Material for this task:
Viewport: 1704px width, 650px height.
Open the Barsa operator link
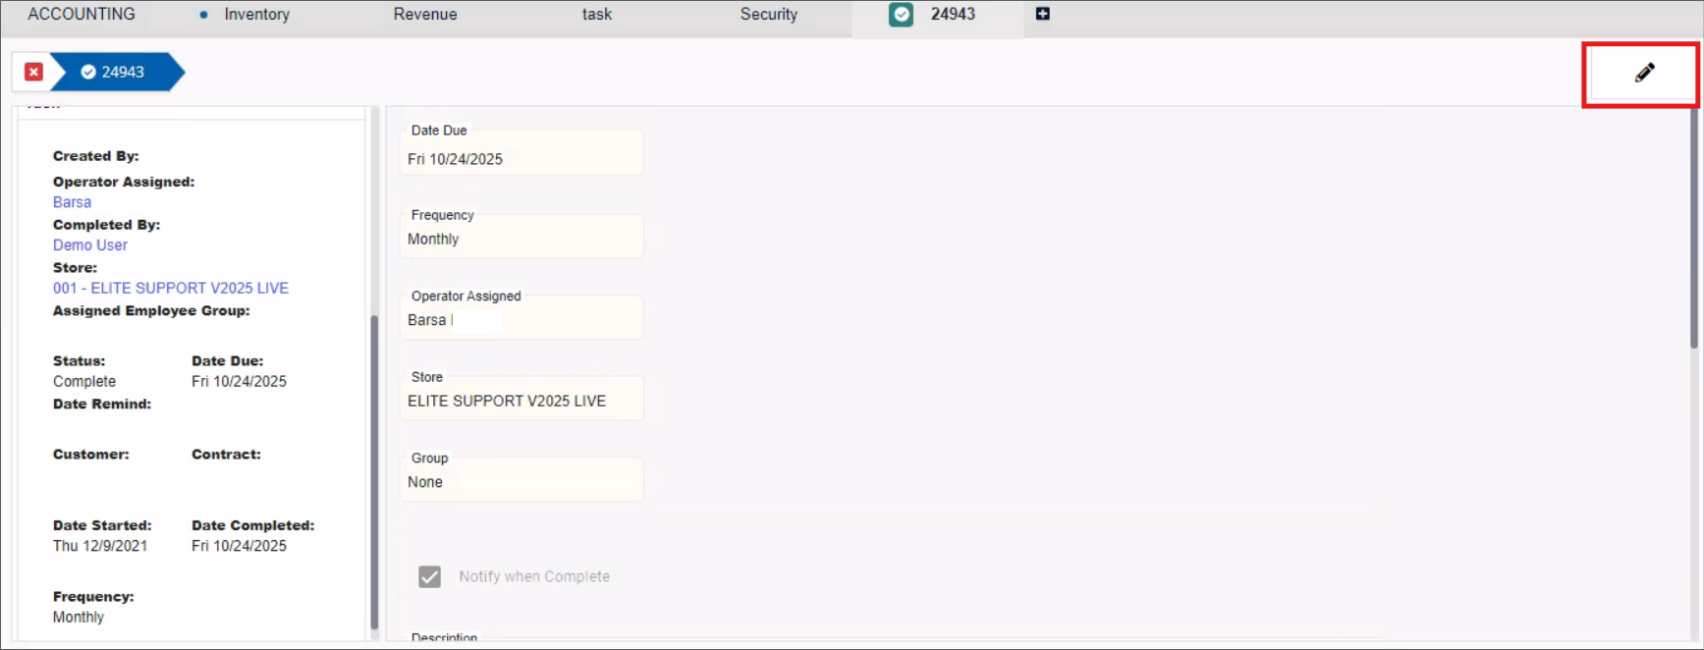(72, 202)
--
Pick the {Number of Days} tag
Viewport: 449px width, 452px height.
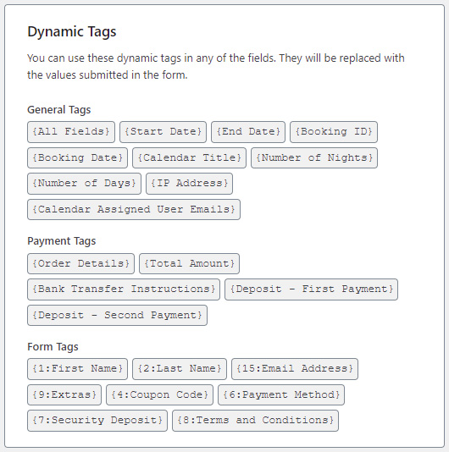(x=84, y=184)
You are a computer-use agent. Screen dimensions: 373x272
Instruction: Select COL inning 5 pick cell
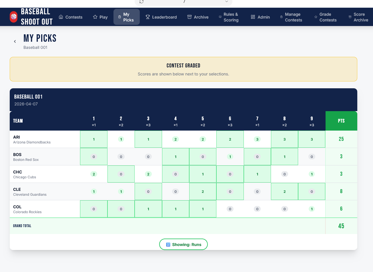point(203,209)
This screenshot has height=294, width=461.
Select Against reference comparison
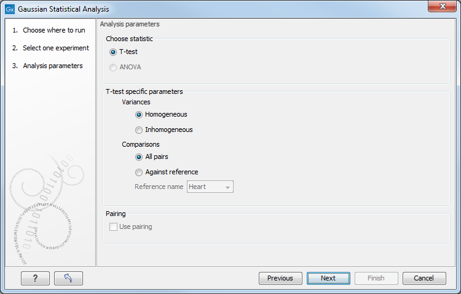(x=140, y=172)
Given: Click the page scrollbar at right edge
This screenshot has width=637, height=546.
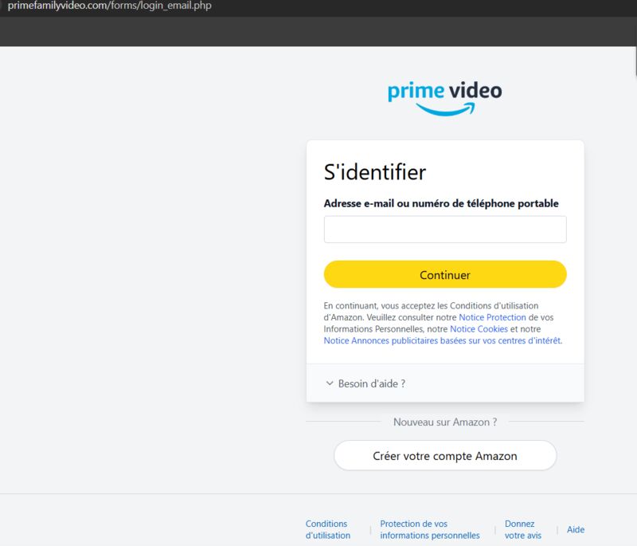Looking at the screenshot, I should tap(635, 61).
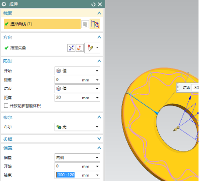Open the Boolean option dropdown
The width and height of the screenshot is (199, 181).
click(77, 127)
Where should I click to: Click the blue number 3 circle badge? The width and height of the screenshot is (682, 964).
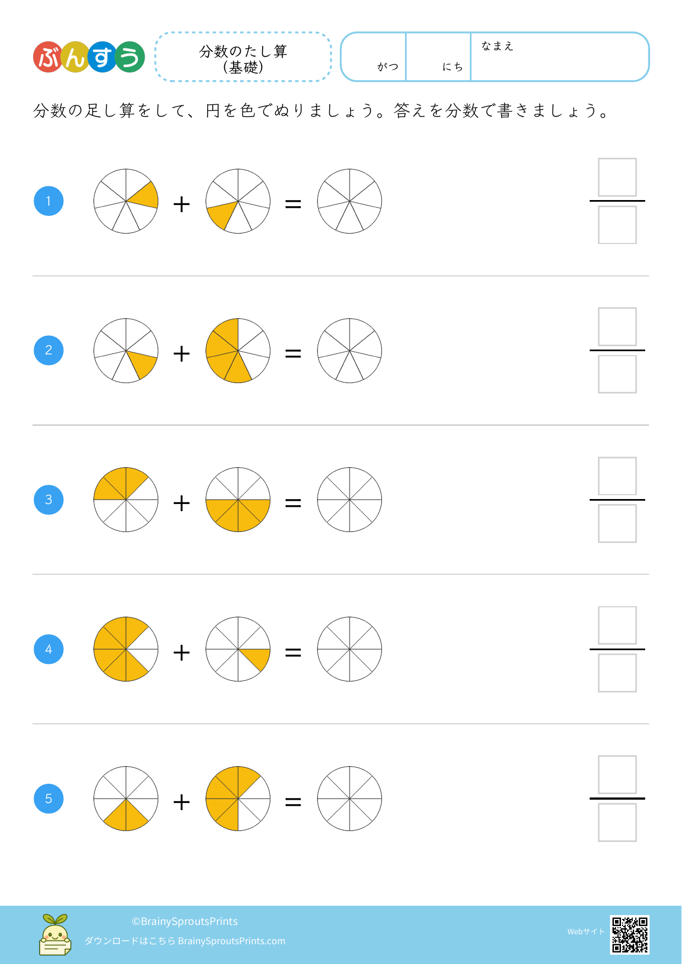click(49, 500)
--
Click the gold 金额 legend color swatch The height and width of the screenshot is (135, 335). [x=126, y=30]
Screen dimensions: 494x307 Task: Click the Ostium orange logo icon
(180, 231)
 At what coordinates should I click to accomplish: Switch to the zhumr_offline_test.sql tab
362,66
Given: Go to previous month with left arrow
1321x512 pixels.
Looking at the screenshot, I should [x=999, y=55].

Required work: Extract every line containing the string "Given" from the material.

Written solution:
Given: Click the page scrollbar at right edge
Given: Go to previous month with left arrow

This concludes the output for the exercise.